Pandemic downturn opens estate-planning opportunities

It’s not new news that many financial investments and bank accounts have taken a hit as a result of the global spread of coronavirus. According to most predictions, it’s likely to take some time for the markets to rally and the economy to pick up again.

But there is a silver lining for some taxpayers, who might be able to take advantage of certain estate-planning strategies as a result of the economic climate. Talk to an estate planning attorney to find out if any of these strategies would benefit you.

Gift assets while the asset values are low.

Giving away assets is always a good idea if you expect you’ll have a taxable estate. In 2020, an individual taxpayer can give up to $15,000 per recipient with no tax consequences. A married couple can gift $30,000.

Currently the annual federal estate tax exclusion is $11.58 million for an individual and $23.16 million for a married couple. Under the federal Tax Cuts and Jobs Act of 2017, the exclusion is scheduled to go back to the 2017 level — $5 million for an individual, adjusted for inflation— on Jan. 1, 2026.

When you give a gift while the asset value is low, you essentially get more bang for your buck. That’s because the value of the gift is likely to increase over time, benefiting the recipient in the long-run.

Let’s say you bought shares of a company’s stock at $50/share and the value increased to $100/share. However, let’s assume that in the recent downturn the value went back down to $50/share. Today, you can give your child 300 shares of the stock, for a total of $15,000 in value, with no impact on your lifetime exclusion amount. Had the stock kept its value, you would have only been able to give half that amount.

Take advantage of low interest rates and low asset values with a GRAT. 

A Grantor Retained Annuity Trust (GRAT) allows you to take advantage of low interest rates while taking money out of your estate by gifting assets.

A GRAT is an irrevocable trust that an individual (the grantor) funds with assets he or she expects will appreciate in value over time. It’s a bit of a gamble sometimes, but currently many stocks have depreciated in value, so putting stock in a GRAT could be a safe bet.

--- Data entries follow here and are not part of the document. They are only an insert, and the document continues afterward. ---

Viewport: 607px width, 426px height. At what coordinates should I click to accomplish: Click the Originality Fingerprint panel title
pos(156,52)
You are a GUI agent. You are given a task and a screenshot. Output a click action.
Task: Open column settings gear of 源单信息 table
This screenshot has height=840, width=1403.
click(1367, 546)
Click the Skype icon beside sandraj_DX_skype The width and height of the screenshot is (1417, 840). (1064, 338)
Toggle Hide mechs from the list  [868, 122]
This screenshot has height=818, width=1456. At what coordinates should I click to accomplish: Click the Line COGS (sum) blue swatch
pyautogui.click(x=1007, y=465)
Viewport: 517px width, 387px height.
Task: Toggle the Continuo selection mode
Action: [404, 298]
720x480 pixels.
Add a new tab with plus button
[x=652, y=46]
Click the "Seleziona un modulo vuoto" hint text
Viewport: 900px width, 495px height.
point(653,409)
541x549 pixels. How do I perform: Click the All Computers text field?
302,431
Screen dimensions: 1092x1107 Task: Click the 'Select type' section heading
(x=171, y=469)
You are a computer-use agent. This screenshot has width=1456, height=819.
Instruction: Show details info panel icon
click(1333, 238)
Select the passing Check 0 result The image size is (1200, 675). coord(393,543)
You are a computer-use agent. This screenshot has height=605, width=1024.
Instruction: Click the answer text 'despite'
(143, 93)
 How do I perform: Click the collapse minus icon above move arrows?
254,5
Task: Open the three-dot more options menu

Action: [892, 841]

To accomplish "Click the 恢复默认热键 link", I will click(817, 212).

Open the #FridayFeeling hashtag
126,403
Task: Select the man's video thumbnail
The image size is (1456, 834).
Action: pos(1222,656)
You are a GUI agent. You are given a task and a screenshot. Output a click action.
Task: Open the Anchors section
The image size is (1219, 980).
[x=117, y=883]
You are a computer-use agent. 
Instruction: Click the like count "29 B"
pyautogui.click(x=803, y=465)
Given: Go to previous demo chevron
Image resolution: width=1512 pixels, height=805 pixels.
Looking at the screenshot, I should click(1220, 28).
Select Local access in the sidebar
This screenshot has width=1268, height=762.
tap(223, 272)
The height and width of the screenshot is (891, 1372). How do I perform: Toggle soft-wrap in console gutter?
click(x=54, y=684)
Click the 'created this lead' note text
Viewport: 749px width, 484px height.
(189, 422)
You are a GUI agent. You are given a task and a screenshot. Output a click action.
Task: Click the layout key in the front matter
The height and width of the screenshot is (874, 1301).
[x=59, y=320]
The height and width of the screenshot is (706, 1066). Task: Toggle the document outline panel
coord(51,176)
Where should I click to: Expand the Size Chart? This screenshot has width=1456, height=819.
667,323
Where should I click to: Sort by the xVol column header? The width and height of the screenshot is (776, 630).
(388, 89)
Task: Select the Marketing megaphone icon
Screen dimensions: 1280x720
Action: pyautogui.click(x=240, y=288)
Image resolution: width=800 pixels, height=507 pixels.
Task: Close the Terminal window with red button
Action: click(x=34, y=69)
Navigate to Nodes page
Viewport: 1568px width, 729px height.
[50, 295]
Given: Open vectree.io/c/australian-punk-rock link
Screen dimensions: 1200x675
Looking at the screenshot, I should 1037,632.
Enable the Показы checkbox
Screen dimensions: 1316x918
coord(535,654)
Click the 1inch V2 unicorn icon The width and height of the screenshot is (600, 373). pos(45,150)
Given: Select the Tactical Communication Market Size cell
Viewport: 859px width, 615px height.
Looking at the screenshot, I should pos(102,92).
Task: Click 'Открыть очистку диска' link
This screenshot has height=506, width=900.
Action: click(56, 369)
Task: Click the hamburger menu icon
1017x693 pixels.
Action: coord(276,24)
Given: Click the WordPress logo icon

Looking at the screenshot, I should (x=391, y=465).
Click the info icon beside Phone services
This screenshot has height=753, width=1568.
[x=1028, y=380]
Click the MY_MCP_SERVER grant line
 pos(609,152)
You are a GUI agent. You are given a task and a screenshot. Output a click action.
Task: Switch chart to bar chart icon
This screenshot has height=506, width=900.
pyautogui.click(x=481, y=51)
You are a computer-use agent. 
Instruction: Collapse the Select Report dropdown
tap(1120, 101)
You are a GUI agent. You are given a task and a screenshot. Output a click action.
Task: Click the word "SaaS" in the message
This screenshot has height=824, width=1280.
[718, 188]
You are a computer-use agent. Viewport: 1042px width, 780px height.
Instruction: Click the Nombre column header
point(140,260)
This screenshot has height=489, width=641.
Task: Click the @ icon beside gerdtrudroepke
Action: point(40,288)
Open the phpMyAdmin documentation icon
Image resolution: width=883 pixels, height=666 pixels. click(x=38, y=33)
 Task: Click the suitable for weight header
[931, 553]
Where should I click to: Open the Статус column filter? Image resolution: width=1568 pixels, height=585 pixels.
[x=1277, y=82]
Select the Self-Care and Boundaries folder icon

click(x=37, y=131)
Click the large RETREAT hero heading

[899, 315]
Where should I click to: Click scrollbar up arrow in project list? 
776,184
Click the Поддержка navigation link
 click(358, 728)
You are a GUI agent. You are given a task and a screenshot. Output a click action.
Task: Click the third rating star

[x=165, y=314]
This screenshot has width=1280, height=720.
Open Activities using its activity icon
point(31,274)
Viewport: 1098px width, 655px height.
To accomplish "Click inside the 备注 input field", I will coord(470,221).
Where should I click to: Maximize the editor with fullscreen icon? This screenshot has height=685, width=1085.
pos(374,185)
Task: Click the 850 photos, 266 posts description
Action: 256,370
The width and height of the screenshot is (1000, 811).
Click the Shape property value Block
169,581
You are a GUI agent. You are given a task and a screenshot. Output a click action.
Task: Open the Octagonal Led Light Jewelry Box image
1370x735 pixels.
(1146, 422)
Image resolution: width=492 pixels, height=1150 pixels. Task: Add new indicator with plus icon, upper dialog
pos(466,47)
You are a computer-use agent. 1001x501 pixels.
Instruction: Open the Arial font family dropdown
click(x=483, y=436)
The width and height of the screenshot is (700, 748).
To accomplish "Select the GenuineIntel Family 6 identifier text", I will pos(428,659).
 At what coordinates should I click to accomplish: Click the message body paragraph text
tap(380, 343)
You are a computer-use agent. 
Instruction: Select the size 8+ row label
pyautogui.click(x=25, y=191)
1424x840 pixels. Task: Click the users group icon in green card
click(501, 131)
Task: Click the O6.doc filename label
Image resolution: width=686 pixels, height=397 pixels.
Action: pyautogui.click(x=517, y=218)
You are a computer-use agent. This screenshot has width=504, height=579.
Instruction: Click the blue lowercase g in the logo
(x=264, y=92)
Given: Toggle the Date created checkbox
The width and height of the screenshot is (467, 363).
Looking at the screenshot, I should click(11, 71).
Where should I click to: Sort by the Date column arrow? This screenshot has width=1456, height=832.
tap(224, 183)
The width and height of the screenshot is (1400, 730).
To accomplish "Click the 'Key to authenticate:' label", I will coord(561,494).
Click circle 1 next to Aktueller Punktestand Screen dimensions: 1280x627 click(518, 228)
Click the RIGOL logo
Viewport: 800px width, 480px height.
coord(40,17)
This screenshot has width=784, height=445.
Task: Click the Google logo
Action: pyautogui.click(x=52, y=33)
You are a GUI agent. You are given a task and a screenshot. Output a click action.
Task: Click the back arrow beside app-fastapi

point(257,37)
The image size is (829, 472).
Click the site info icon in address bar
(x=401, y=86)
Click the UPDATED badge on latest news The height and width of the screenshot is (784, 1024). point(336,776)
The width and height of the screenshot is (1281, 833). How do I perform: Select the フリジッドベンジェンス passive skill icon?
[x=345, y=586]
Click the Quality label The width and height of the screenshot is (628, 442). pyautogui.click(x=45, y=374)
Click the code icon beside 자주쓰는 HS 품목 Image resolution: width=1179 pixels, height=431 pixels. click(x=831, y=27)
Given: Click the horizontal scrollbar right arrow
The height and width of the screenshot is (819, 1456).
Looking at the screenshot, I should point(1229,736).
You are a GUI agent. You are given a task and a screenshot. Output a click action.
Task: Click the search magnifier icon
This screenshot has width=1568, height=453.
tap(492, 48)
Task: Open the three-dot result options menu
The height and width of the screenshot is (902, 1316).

The grantor retains the right to an annuity from the GRAT for a certain number of years. The annuity is calculated by applying an interest rate the IRS sets monthly, called the section 7520 rate, to the value of the assets in the GRAT. The rate is currently low, which also makes this vehicle favorable because the interest rate affects the value of the transfer for tax purposes.

When the term of the GRAT ends, any assets that remain are distributed to the beneficiaries of the trust.

The grantor can set the annuity amount to be equal to the section 7520 interest rate, which would effectively return all of the assets to the grantor in the form of the annuity payments. While a transfer to a trust for the benefit of someone else would normally be considered a taxable gift, the fact that the all of the assets could come back to the grantor makes the gift have a value of zero, or close to it. This is known as a zeroed-out GRAT.

That is where the grantor is taking a gamble. He or she is really expecting to survive the term of the GRAT and planning for the assets in the GRAT to appreciate in value beyond the amount of the 7520 rate.

The intended result, then, is a tax-free gift, where the beneficiaries end up with the underlying assets at their value. That’s why this is a great vehicle when the 7520 rate is low.

Make additional donations to support causes you care about.

Under the federal CARES Act, which was signed into law at the end of March, a taxpayer can get a federal income tax deduction for charitable contributions of up to 100 percent of their adjusted gross income. The goal was to encourage people to donate to COVID-19 related causes. The provision increases the maximum of 60 percent to 100 percent for 2020.

This 100 percent limit applies only to direct, cash contributions to charities. It does not apply to contributions to donor advised funds, supporting organizations or private foundations.

Beyond the 100 percent amount, donations can be carried forward for five years, subject to the limit of 60 percent of adjusted gross income.

A charitable lead trust (CLT) can also be used to support a charity or charities. This type of irrevocable trust is set up to support the charities for a certain amount of time, with the remainder going to family members or other selected beneficiaries.

Refinance any loans or debt.

Low interest rates make it a great time to refinance. That applies to anything from mortgages to loans made to family members.